Segundo Sandro Paim, há um "estrangulamento" nas viagens entre a Terceira e o continente, mas também nos encaminhamentos para outras ilhas, o que tem feito com que os turistas optem por outras ilhas com passagens mais baratas e melhores ligações.

"Pergunte-se aos agentes de viagens, aos operadores, se têm lugares para vender para a Terceira e a que valores é que têm. Há um estrangulamento muito forte quer nos encaminhamentos, quer nos lugares disponíveis de e para a Terceira. Isso tem de acabar, não pode acontecer", frisou.

O representante dos empresários criticou PSD, CDS-PP, Governo Regional e Governo da República por terem anunciado a vinda de companhias de baixo custo para a ilha Terceira, criando "expetativas" nos empresários.

"Todos quiseram ser o pai da criança, quando foram anunciadas as 'lowcost', agora que foi anunciado infelizmente pelos responsáveis da EasyJet e Ryanair que não vêm este ano para a Terceira, todos estão a atirar as culpas uns aos outros.
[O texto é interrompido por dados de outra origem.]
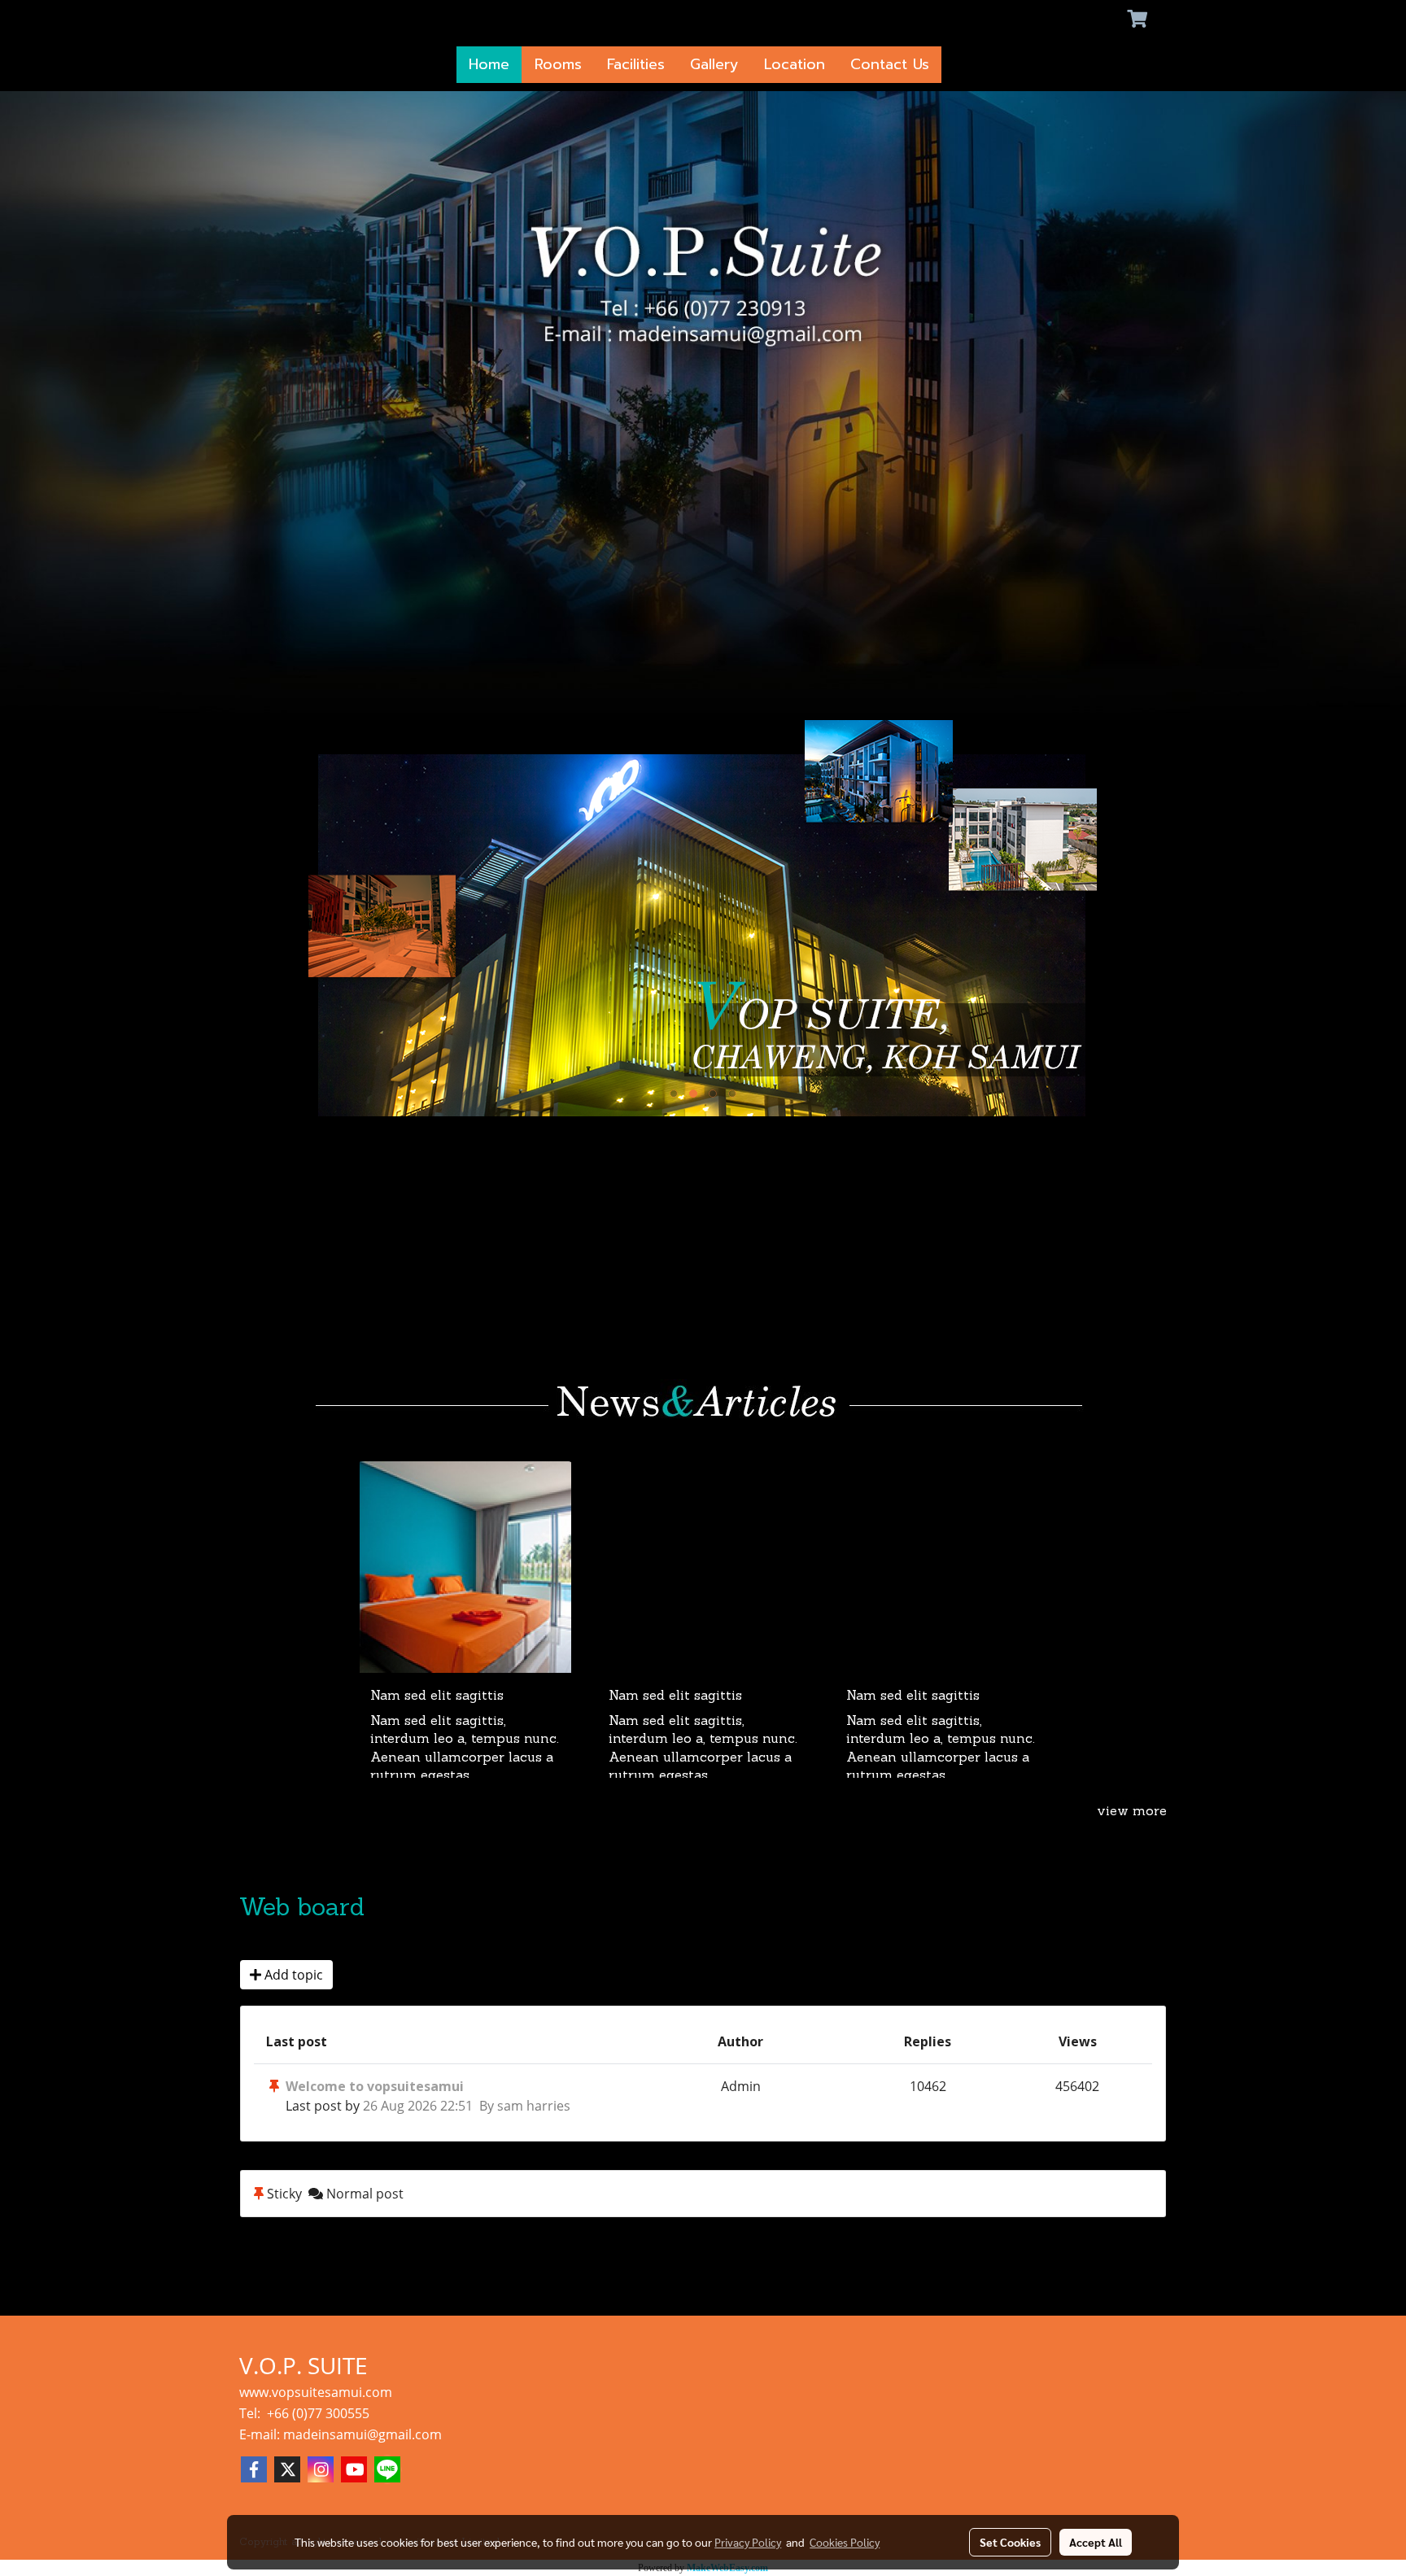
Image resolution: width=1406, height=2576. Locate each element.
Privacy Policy (747, 2542)
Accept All (1095, 2542)
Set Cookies (1010, 2542)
Isto não é admissível e os açorianos não podem aceitar isto", apontou.

O clima de "incerteza" sobre os voos 'lowcost' já levou a que alguns empresários tivesse desistido de investir no setor do turismo na ilha Terceira, segundo o presidente da CCAH, que reivindicou explicações, antes das eleições legislativas, sobre a operação aérea nos próximos anos.

Os empresários querem saber em concreto o que está a ser feito pelos governos da região e da República para trazer voos 'lowcost' para a ilha Terceira, quando terão início esses voos 'lowcost' e as operações charter anunciadas para Boston e Madrid e o porquê da escolha destes mercados em vez de mercados já consolidados nos Açores, como Alemanha, Reino Unido ou Holanda.

O presidente da CCAH quer que o executivo açoriano diga também quando se inicia o reforço da operação da SATA Internacional e da SATA Air Açores, previsto no Plano de Revitalização Económica da Ilha Terceira.

O PREIT prevê ainda a criação de um plano de animação turística para a ilha Terceira, que os empresários dizem não saber em que ponto está nem qual a sua utilidade, já que o plano estratégico para o turismo nos Açores, cuja apresentação estava prevista para abril, deveria incluir também medidas para a ilha Terceira.

"Nós já fizemos planos estratégicos, o que agora precisamos é gastar dinheiro na implementação dos planos estratégicos e das medidas que são necessárias para a captação de fluxo", salientou Sandro Paim.

Os empresários questionam ainda em que ponto está a certificação do aeroporto da ilha Terceira, de quem é a responsabilidade por ela não estar concluída e se isso condiciona a vinda das 'lowcost' ou de outras companhias.

A câmara de comércio saber quando avança a construção de um terminal de carga no aeroporto da ilha Terceira e quando será implementado um pacote de incentivos de atração de escalas técnicas, também previsto no PREIT.

A CCAH reivindica também o reforço de lugares nas ligações de avião par a Graciosa e a existência de ligações marítimas entre as ilhas Graciosa, Terceira e São Jorge, durante todo o ano.